You’ve probably heard of blockchain. But like most Americans, you probably don’t have any idea what it is.
It can’t be as simple as a chain of blocks, can it? Like something you’d build out of Legos? Surprisingly enough, if you try to think of the digital equivalent of your Lego chain, you’re on the right track. Just think of those Lego bricks as blocks of data, and the concept will start to come together.
Many have conflated blockchain with cryptocurrencies like Bitcoin, too. They are related, but they’re not the same thing.
Bitcoin, you may remember, dominated headlines in late 2017 when it soared in value to more than $17,000 per “coin”, and as of May 2018, is worth around $9,000 a pop. The cryptocurrency markets have since moved beyond the fringes of the financial world and are now attracting real investment.
But we wouldn’t have bitcoin, or any other cryptocurrencies, for that matter, without blockchains.
What is blockchain?
Blockchain may seem difficult to conceptualize. So, we’ll start with an analogy that most people can understand.
Blockchains are like Excel spreadsheets. And each cell in the spreadsheet is a block. The information contained within each cell is linked, or otherwise embedded in the spreadsheet, much like a single encrypted block is embedded in a blockchain.
A blockchain is different from a spreadsheet in a number of ways, but their similarities can help you grasp the concept.
How blockchain works
Blockchain is also called a distributed ledger. Think of it as a digital database that stores encrypted information in blocks. The information can never be changed once it’s entered. What’s more, the ledger doesn’t exist on a single computer or hard-drive, like an Excel file you might use to keep track of your spending.

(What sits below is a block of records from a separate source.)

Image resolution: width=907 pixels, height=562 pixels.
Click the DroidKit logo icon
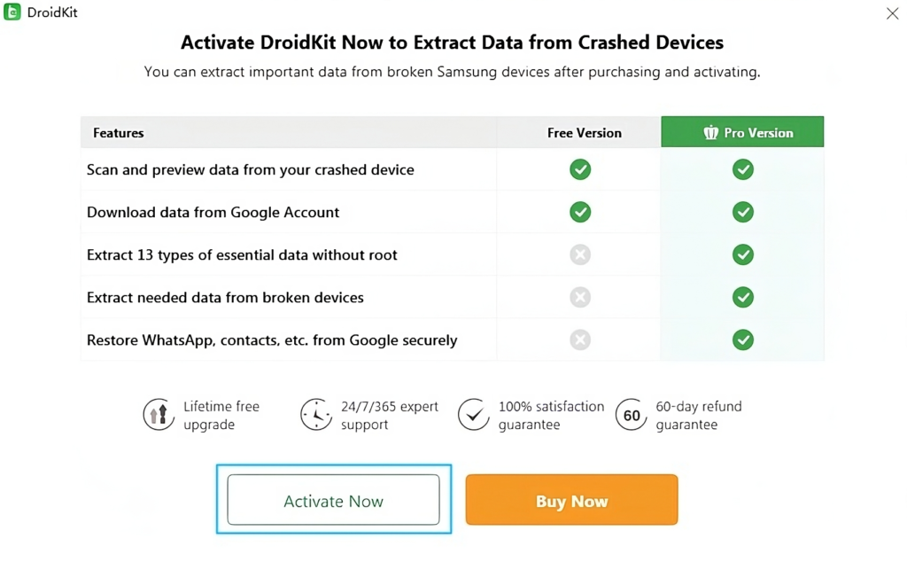11,12
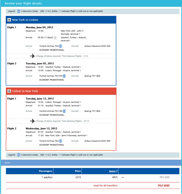Viewport: 182px width, 194px height.
Task: Click the arrival info icon next to +1 day(s)
Action: coord(55,38)
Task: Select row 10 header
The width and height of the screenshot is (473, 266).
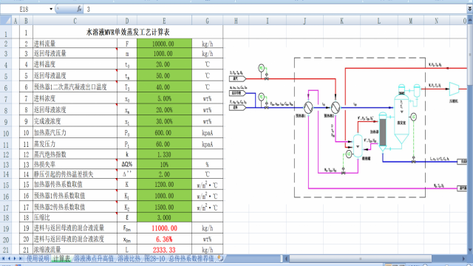Action: pyautogui.click(x=6, y=133)
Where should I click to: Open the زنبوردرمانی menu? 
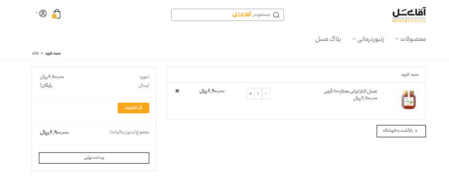coord(371,39)
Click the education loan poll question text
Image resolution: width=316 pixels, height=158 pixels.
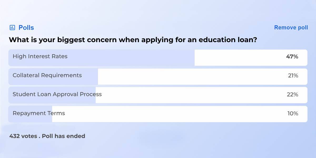pos(133,40)
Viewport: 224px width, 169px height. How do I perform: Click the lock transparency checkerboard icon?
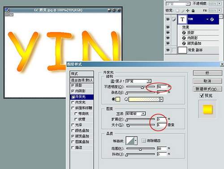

Blockchain is a distributed ledger, or database, that stores encrypted information.
Instead, it’s distributed among a network–hundreds or even thousands of servers that can be anywhere in the world. And the network continually updates the blocks in the database, confirming to the rest of the network that a transaction has taken place.

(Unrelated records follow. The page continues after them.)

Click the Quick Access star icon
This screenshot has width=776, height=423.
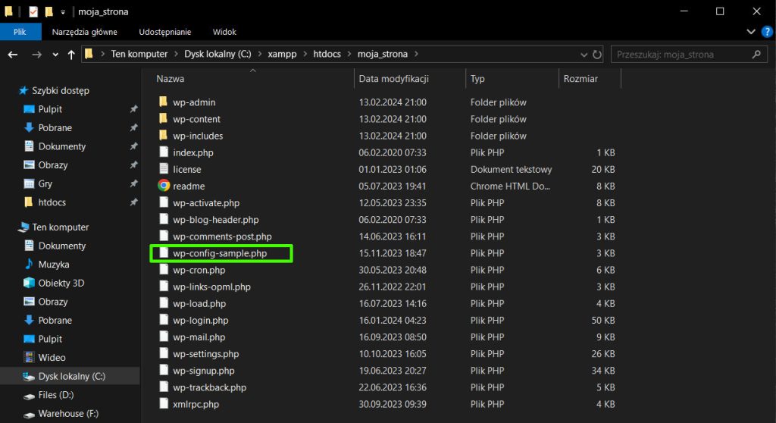[23, 90]
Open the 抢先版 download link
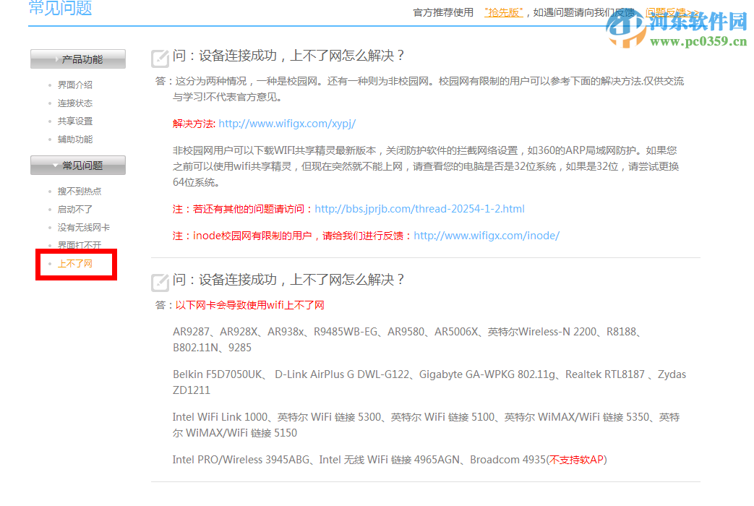The width and height of the screenshot is (754, 506). tap(503, 12)
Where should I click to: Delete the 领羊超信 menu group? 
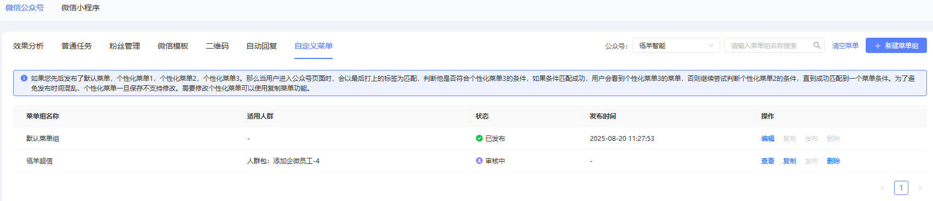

The distributed nature of the ledger may make it much more secure against hacking, altering, or destroying the data it contains, as the entire network must validate any changes.
Someone could, for example, get into your computer and delete transactions from your single Excel spreadsheet, changing the data. The same feat would be almost impossible when the data is encrypted and simultaneously updated on thousands of computers.
Each entry in this ledger is called a “block”, containing stored information. These blocks are linked, or chained together, creating an ongoing “blockchain.”
Why and how blockchain is used
Though there are many potential uses for blockchain, there are currently two primary ways people are currently using the technology: As a record-keeping system, and as a transactional platform for digital currency.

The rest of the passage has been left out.